╭─ Study text
# Is the saying a kiss is just a kiss true



## sunflower (Dec 15, 2008)

Hi everyone, 

Kinda curious to see what your points of view is on this. 

Would you say a kiss is something or nothing? Does a man take kissing differant then women? 

Does kissing for a man always have meaning to it?


----------



## voivod (Aug 7, 2008)

i'm old fashioned. it means a lot to me. a kiss on the forehead was a big deal to us. and more intimate kissing was a signal. a kiss on the lips, gently, wow!


----------



## dcrim (Oct 1, 2008)

I think it depends on whether it happened INDEPENDANT of a strip poker game.


----------



## sunflower (Dec 15, 2008)

lol thank you DCRIM!


----------



## Dancing Nancie (Jul 1, 2008)

I come from the mold that a kiss is just a kiss. I don't think it's a big deal. I have kissed many women that had no meaning behind it.


----------



## sunflower (Dec 15, 2008)

Ya I have kissed men and have been whatever to I dont think that its a I am in love with you if I kiss you think but I dont know anything anymore!


----------



## Junebug (Dec 7, 2008)

I think it all depends on the feeling behind the kiss. I've had both kinds!! 

**dcrim you crack me up**


----------



## sunflower (Dec 15, 2008)

YA ME TO! I gues when you kiss someone and play grab ass thats not to awkward is it?


----------



## onlylonelyone (Jan 26, 2009)

I think a kiss is one of the most initmate actions. If you can comfortably get that close to another person it says a lot. It might not scream love, but it definately screams lust... Personally grab ass would mean a whole lot less to me than a kiss and if you kiss and grab ass, look out.....


----------



## sunflower (Dec 15, 2008)

Ya well thats what it was a kiss and grab ass he says it was a 5 second thing it was awkward started with toungue but wasnt blah blah. how would you take that?


----------



## onlylonelyone (Jan 26, 2009)

I would knock him on his you know what, lol seriously.......


----------



## sunflower (Dec 15, 2008)

Ya I know it and the ****ty thing is it was my ex best friend. She kissed him first in getting her husband back. Then he kissed her the second time. I THINK in getting me back. AWESOME!


----------



## onlylonelyone (Jan 26, 2009)

Nice friend, huh???


----------



## sunflower (Dec 15, 2008)

Ya its really sad she was like the sister I never had you know we were so close. I am more hurt by her I think then I am by him. MEN are men and well like you said in the other post when you are in a ****ty part of your marriage and they need they ego boost and well she did it first he knew she would do it again HOOKER! can you say HOOKER. But ya he ever does something like that I am out if it would have been sex I would have been out cause well thats to close for my comfort.


----------



## onlylonelyone (Jan 26, 2009)

I agree. Sounds like you had a pretty bad exp.


----------



## sunflower (Dec 15, 2008)
╰─
╭─ Data segment
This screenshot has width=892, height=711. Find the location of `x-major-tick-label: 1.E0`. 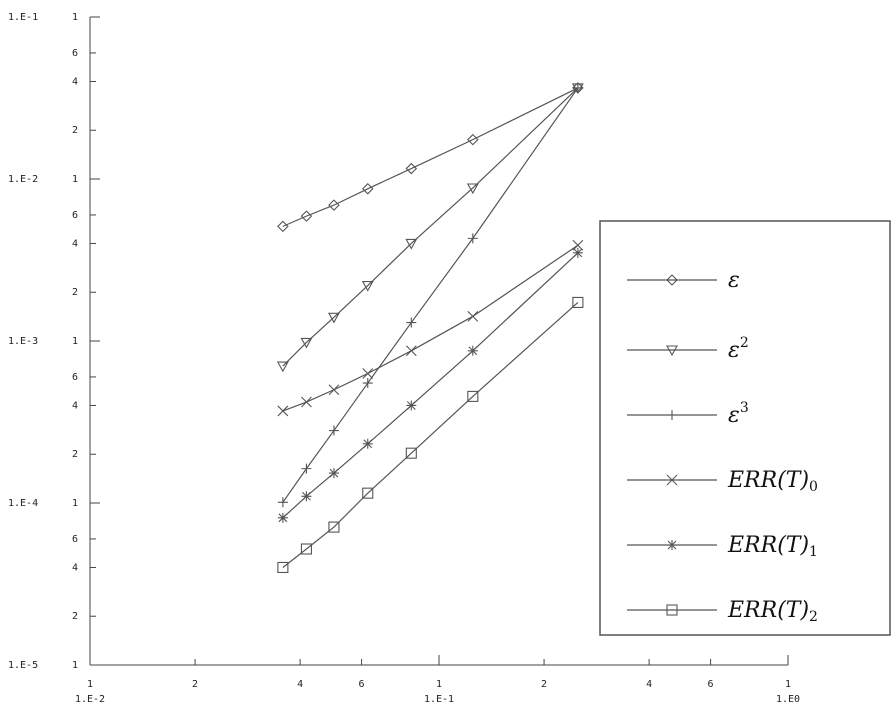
╰─
Work item – Name each distinct user who posts in the kiss thread above, listing each name only once.

Response to this exercise –
sunflower
voivod
dcrim
Dancing Nancie
Junebug
onlylonelyone